Database and Data Source Integration

Splink offers flexible integration with various data sources and databases. This enables the processing of record linkage tasks across different data management systems. Some of the supported options include:

Example

Let’s examine how Splink can be configured for DuckDB using the examples/duckdb/real_time_record_linkage.ipynb notebook.

import splink
          import duckdb
          import pandas as pd
          import json
          
          # Load pre-trained linkage model from a file
          with open("trained_linkage_model.json", "r") as f:
              settings = json.load(f)
          
          # Create a Splink linker object with DuckDB backend
          con = duckdb.connect()
          linker = splink.Linker(settings=settings,  database_engine="duckdb", con=con)
          

In this example, we load the linkage model from a JSON file and create a Linker object. We set the database_engine to “duckdb” and specify the DuckDB connection object. This configures Splink to utilize DuckDB for all its operations.

Important Considerations

Before applying Splink, it’s essential to ensure your datasets meet certain requirements for proper integration:

  • Unique IDs: Every dataset must contain a column representing unique IDs. By default, Splink expects this column to be named unique_id, but this can be customized with the unique_id_column_name setting. tutorials/01_Prerequisites.ipynb
  • Conformant Data: Datasets should be “conformant”, meaning they share identical column names and data formats. tutorials/01_Prerequisites.ipynb
  • Data Consistency: Ensure consistent data representation across all datasets. Standardize date formats, match text cases, and handle invalid data appropriately. tutorials/01_Prerequisites.ipynb
  • Null Values: Represent null values using true nulls, not empty strings. Splink differentiates between these two, ensuring proper matching. tutorials/01_Prerequisites.ipynb

By adhering to these guidelines, you ensure seamless integration and effective record linkage with Splink.

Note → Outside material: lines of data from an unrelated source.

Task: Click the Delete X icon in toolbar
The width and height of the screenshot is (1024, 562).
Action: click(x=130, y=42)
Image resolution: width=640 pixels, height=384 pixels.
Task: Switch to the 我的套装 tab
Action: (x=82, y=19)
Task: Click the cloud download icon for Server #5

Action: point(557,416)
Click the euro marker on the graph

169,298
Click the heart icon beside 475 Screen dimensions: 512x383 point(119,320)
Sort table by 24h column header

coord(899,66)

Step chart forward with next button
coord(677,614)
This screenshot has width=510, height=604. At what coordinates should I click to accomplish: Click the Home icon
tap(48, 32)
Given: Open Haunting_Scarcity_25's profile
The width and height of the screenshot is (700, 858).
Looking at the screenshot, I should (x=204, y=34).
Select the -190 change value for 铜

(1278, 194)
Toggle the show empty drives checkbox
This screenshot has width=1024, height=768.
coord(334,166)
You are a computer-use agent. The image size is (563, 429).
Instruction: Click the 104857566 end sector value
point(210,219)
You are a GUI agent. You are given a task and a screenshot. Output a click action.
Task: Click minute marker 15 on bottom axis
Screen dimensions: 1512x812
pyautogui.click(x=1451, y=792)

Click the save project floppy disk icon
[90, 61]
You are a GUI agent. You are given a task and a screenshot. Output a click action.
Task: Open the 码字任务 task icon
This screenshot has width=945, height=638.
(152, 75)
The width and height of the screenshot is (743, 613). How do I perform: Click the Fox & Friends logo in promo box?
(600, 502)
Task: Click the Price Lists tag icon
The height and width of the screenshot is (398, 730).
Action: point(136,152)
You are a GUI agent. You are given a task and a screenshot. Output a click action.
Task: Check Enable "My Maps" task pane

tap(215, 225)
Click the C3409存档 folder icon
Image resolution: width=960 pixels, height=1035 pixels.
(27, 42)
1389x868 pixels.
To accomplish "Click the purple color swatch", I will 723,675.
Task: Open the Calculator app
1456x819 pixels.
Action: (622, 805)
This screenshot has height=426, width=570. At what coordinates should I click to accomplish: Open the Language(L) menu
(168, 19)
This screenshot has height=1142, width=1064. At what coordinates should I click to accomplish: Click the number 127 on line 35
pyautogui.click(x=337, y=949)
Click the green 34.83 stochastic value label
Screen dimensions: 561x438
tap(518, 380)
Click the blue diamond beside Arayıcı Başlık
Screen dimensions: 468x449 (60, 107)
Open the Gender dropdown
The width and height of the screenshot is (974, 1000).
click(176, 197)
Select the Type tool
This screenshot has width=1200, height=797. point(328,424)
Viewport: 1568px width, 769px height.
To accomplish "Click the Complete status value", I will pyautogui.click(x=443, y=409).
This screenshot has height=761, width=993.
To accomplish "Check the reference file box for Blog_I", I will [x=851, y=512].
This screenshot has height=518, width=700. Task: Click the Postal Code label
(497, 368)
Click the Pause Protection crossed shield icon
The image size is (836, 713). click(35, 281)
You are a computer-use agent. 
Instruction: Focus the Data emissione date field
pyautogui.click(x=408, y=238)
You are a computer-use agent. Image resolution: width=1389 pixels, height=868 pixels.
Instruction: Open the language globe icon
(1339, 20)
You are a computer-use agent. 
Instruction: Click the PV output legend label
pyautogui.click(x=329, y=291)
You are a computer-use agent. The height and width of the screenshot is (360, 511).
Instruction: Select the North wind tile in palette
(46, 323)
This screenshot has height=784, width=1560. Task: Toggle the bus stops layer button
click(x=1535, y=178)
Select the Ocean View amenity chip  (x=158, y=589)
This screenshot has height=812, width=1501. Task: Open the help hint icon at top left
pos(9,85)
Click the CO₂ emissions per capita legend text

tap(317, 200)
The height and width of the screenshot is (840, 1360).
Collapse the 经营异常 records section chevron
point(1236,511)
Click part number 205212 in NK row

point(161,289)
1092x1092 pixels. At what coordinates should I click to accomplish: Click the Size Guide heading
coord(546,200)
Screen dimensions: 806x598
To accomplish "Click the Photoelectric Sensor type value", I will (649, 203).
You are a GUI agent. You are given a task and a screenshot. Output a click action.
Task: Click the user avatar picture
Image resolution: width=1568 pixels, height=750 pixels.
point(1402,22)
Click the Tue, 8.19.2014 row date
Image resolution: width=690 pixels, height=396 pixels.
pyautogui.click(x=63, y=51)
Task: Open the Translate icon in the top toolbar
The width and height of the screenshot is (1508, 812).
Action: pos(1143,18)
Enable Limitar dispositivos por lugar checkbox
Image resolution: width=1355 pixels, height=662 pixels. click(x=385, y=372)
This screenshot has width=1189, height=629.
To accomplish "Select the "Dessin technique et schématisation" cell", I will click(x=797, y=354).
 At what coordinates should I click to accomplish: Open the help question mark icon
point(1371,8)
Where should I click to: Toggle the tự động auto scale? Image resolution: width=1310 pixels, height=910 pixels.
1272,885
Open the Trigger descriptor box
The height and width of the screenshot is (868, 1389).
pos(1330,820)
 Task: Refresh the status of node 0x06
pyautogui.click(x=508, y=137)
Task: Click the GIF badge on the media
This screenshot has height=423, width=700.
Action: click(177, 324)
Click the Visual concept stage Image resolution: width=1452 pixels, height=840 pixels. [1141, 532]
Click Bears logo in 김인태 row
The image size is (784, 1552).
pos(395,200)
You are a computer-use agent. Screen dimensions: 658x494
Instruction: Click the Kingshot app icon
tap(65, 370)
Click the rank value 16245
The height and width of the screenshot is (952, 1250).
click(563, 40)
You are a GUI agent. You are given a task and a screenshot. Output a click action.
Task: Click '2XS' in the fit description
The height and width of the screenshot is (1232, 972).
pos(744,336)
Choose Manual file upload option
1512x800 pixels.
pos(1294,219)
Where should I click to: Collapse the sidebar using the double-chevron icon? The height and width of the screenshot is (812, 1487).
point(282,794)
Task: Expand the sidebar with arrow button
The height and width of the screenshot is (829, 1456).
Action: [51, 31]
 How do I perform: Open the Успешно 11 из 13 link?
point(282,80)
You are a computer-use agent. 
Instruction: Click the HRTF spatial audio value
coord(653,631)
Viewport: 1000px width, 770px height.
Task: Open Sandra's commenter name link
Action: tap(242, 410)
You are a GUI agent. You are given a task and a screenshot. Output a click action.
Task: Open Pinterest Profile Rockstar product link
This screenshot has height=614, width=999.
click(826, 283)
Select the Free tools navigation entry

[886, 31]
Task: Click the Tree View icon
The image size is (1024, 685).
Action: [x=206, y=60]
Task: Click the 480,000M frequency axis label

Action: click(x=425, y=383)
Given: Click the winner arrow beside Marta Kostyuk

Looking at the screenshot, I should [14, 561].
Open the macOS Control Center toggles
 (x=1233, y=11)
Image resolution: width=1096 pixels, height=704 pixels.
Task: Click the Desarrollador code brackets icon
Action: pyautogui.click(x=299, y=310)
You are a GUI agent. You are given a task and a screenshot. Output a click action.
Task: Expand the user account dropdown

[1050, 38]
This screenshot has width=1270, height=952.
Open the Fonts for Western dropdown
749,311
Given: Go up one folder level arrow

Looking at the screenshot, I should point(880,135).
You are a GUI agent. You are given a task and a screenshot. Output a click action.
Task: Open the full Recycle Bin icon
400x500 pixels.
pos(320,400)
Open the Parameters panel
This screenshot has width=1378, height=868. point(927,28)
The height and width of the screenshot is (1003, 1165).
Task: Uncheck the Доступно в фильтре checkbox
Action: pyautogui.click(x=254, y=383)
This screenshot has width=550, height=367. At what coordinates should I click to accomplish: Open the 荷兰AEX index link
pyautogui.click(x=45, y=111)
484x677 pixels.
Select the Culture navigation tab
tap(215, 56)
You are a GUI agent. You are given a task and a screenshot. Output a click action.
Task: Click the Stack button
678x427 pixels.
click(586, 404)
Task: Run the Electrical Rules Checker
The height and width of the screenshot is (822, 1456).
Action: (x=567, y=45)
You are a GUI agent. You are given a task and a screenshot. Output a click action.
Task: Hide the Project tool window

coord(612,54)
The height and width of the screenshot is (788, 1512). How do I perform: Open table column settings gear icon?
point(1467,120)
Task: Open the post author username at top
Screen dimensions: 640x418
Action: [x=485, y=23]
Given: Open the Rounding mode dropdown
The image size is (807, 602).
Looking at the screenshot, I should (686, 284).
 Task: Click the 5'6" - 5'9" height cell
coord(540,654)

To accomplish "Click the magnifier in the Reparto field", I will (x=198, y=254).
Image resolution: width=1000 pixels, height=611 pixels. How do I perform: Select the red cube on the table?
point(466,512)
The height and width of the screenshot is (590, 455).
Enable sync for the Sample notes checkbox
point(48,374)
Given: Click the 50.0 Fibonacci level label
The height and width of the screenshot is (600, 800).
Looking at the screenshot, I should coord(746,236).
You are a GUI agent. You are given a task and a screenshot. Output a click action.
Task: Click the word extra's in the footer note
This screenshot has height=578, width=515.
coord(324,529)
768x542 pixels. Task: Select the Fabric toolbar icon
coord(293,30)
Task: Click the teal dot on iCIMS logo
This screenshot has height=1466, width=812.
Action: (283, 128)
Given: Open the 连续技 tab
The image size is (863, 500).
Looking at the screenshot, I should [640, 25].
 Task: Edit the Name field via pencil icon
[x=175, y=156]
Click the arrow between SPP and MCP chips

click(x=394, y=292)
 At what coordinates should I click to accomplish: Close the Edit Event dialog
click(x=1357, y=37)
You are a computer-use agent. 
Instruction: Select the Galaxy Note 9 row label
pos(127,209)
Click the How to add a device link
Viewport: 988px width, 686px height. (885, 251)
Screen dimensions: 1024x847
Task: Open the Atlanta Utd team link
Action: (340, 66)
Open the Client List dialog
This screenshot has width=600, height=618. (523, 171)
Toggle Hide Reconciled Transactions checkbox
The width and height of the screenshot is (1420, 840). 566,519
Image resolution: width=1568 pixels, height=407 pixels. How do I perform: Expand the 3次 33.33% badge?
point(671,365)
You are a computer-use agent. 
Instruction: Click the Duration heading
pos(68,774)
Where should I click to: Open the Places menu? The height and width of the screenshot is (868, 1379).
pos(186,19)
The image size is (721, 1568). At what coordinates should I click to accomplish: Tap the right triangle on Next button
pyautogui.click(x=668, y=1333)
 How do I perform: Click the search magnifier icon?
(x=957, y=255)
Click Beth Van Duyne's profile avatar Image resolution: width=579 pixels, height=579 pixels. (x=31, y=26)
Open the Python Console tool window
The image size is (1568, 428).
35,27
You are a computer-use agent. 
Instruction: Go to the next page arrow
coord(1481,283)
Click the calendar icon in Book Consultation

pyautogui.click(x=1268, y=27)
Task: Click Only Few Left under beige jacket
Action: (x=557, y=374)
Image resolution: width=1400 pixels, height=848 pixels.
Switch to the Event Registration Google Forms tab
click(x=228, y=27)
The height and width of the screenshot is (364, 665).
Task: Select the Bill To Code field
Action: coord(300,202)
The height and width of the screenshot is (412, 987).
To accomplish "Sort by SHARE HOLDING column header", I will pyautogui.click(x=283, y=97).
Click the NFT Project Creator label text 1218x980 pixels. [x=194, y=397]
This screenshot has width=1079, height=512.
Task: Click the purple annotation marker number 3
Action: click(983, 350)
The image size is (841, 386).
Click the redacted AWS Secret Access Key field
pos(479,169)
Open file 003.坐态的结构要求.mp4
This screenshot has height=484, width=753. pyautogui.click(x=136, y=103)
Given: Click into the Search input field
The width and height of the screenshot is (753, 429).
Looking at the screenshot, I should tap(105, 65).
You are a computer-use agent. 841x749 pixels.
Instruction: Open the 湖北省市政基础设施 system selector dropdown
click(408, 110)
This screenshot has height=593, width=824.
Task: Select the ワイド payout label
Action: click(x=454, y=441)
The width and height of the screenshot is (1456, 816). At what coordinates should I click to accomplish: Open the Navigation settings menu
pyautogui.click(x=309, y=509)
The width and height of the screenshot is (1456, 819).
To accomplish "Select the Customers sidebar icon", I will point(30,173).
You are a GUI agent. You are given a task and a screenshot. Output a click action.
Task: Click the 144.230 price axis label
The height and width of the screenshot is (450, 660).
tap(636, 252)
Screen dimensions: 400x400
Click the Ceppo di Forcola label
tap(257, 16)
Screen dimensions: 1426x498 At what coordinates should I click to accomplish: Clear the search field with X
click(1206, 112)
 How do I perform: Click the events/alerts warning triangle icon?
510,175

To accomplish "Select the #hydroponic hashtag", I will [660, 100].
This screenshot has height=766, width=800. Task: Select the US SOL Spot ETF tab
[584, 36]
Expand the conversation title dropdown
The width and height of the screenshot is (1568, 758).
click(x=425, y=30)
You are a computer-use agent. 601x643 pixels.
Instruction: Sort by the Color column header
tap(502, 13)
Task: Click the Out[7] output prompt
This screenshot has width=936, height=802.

Top-Level Directory Explanations

examples/ - This directory likely contains examples or sample code for using the project’s components.

examples/athena/ - This subdirectory may contain examples using Amazon Athena, an interactive query service for analyzing data in Amazon S3 using standard SQL.

examples/athena/dashboards/ - This subdirectory may contain Athena dashboard files.

examples/duckdb/ - This subdirectory may contain examples using DuckDB, an open-source in-memory analytic database.

examples/duckdb/dashboards/ - This subdirectory may contain DuckDB dashboard files.

examples/sqlite/ - This subdirectory may contain examples using SQLite, a popular open-source database management system.

examples/sqlite/dashboards/ - This subdirectory may contain SQLite dashboard files.

tutorials/ - This directory may contain tutorials or guides for using the project.